== Excerpted text ==

Anyway, just my two cents.

DeweyWhopper


----------



## Carmel85

DeweyWhopper said:


> Carmel85,  I love your passion for the Hyatt system.  And because of some of the info you have provided I even bought another 2,000 pt Hyatt week, bringing my total of Hyatt ponts to 4,200. So I appreciate all of your postings.
> 
> However, I find the tone of many of your posts quite confrontational.  Usually, you just provide great info.  But sometimes, like above, your tone and use of exclamation points makes you look like a cyber bully.  Maybe you are often being sarcastic, and I just can't tell.
> 
> 
> DeweyWhopper



DeweyWhopper,

Im not trying to be confrontational but I really get tired of NON Hyatt owners trying to down HYATT and not knowing the Hyatt system. Some people don't even want to take the time to learn about Hyatt or the Hyatt system.

NO Cyber bully here, I just want people to think before they speak about Hyatt especially NON Hyatt owners that do NOT have a clue.

Im sure you are glad you bought a total of 4200 points that is a perfect amount going forward.

Again sorry if I come across HARSH and that is why you are starting to see some of the top Hyatt Tug people not speaking so much on this board because we get tired of the BS which is said here about Hyatt on this board.

ENJOY HYATT!!!


----------



## PA-

Glintz has a right to his opinion, whether or not he's an owner.  Even if he's not fully knowledgeable about the Hyatt system.  Sounds to me like he's done his research and formed a valid opinion.  If I disagree with him, I'll debate the issue.  When we ban or drive away non-owners or those with alternate opinions from expressing their feelings, I'll find another board to discuss timeshares.  

The Hyatt Vacation Club is a good system for some, and a bad system for others.  Without the ability to interact and ask questions, you'll never learn which it is for you.  Carmel's opinion is that it's great for everyone.  Anyone that questions that is humiliated and bashed.  Heck, even those that buy in at less than 2000 points is made to feel like they're an idiot.  I wish he would tone it down a lot.  There's others on this board that don't agree and wish he would stop dominating the conversation.

===

What is being asked >> Revise the Hyatt forum thread from "NO Cyber bully" up to and including "amount going forward.", putting "ideal amount" in place of "perfect amount".

== Entries supplied ==

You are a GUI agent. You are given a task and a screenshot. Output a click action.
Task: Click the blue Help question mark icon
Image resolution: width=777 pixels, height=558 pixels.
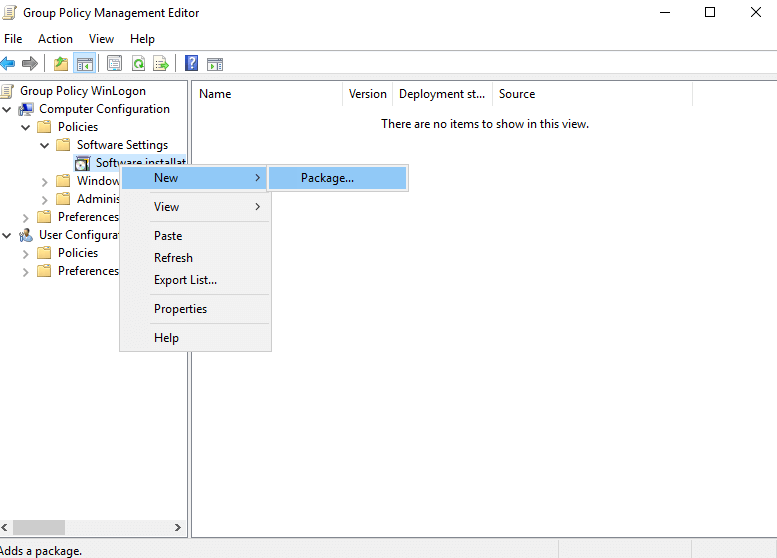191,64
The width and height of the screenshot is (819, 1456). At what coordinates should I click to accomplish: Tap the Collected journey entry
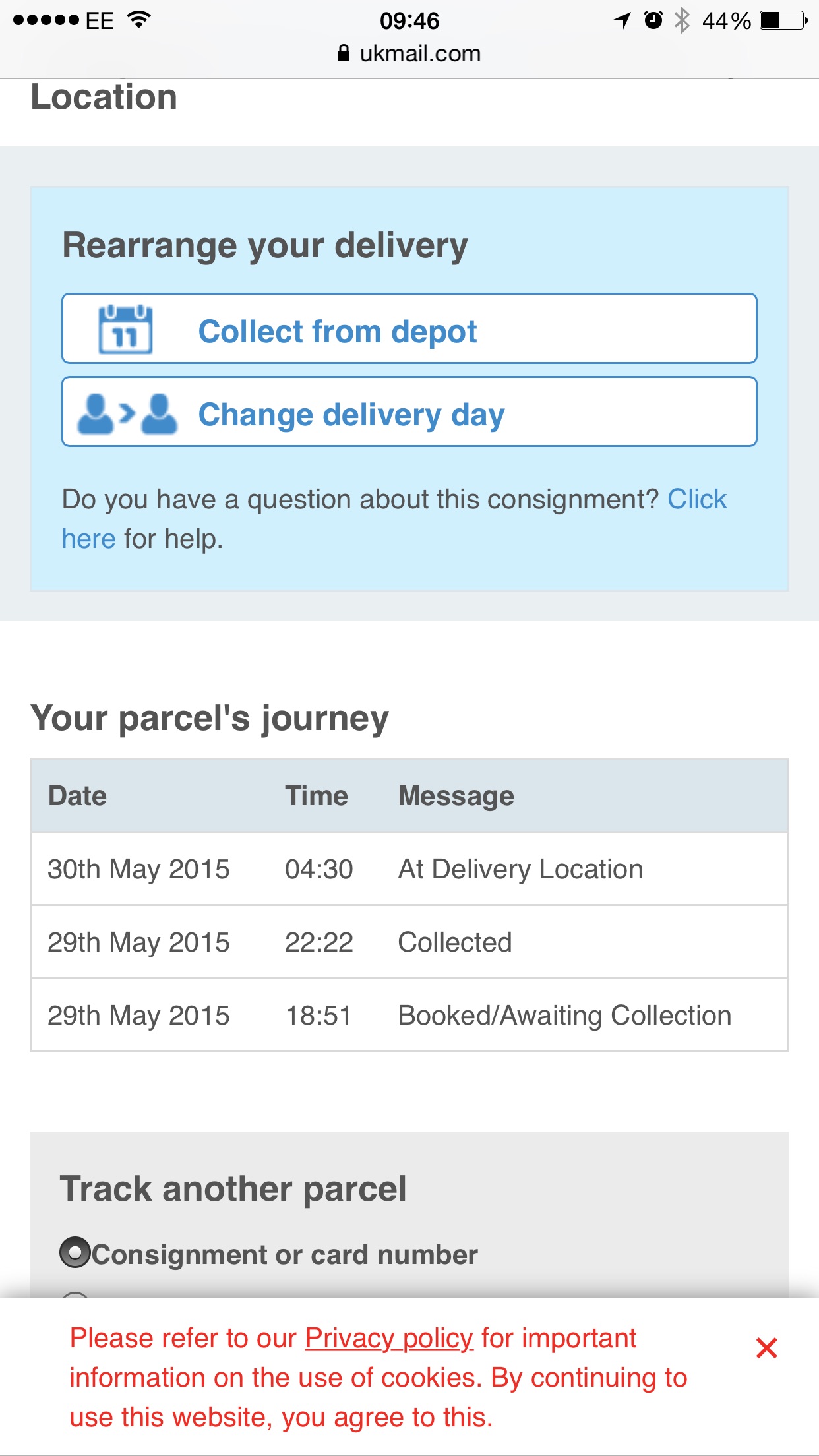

===

Output of the task >>
NO Cyber bully here, I just want people to think before they speak about Hyatt especially NON Hyatt owners that do NOT have a clue.

Im sure you are glad you bought a total of 4200 points that is a ideal amount going forward.